You are to retype exactly the line with "Viewport: 1066px width, 566px" and every line after it in the entries below.
*** EXCERPTED DATA ***
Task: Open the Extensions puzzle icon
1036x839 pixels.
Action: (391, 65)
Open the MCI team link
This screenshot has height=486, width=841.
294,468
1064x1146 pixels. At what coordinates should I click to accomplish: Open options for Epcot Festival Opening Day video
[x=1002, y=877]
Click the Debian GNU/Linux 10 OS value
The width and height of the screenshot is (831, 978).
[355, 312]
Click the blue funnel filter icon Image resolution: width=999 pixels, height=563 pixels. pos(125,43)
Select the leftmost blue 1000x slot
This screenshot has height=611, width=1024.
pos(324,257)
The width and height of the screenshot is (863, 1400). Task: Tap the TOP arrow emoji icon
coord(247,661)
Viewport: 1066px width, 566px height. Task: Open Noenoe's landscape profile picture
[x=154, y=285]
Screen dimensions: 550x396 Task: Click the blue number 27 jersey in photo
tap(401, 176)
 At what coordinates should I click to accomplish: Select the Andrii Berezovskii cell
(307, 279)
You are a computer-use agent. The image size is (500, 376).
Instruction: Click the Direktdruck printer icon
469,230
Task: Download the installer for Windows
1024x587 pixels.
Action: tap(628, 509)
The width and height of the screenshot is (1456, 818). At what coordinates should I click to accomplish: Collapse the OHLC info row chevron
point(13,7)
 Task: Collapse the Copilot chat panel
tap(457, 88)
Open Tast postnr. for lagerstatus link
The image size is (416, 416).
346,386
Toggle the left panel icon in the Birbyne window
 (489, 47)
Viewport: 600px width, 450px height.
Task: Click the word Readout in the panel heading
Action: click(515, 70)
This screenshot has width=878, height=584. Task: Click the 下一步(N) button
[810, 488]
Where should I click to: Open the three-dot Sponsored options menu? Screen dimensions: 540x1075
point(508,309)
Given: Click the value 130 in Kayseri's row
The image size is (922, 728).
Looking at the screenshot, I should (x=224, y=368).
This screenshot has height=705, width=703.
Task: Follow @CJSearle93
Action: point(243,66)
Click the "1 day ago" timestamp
*** End of EXCERPTED DATA ***
● **THE ANSWER**
Viewport: 1066px width, 566px height. Task: Open Noenoe's landscape profile picture
[x=154, y=285]
Screen dimensions: 550x396 Task: Click the blue number 27 jersey in photo
tap(401, 176)
 At what coordinates should I click to accomplish: Select the Andrii Berezovskii cell
(307, 279)
You are a computer-use agent. The image size is (500, 376).
Instruction: Click the Direktdruck printer icon
469,230
Task: Download the installer for Windows
1024x587 pixels.
Action: tap(628, 509)
The width and height of the screenshot is (1456, 818). At what coordinates should I click to accomplish: Collapse the OHLC info row chevron
point(13,7)
 Task: Collapse the Copilot chat panel
tap(457, 88)
Open Tast postnr. for lagerstatus link
The image size is (416, 416).
346,386
Toggle the left panel icon in the Birbyne window
 (489, 47)
Viewport: 600px width, 450px height.
Task: Click the word Readout in the panel heading
Action: click(515, 70)
This screenshot has width=878, height=584. Task: Click the 下一步(N) button
[810, 488]
Where should I click to: Open the three-dot Sponsored options menu? Screen dimensions: 540x1075
point(508,309)
Given: Click the value 130 in Kayseri's row
The image size is (922, 728).
Looking at the screenshot, I should (x=224, y=368).
This screenshot has height=705, width=703.
Task: Follow @CJSearle93
Action: point(243,66)
Click the "1 day ago" timestamp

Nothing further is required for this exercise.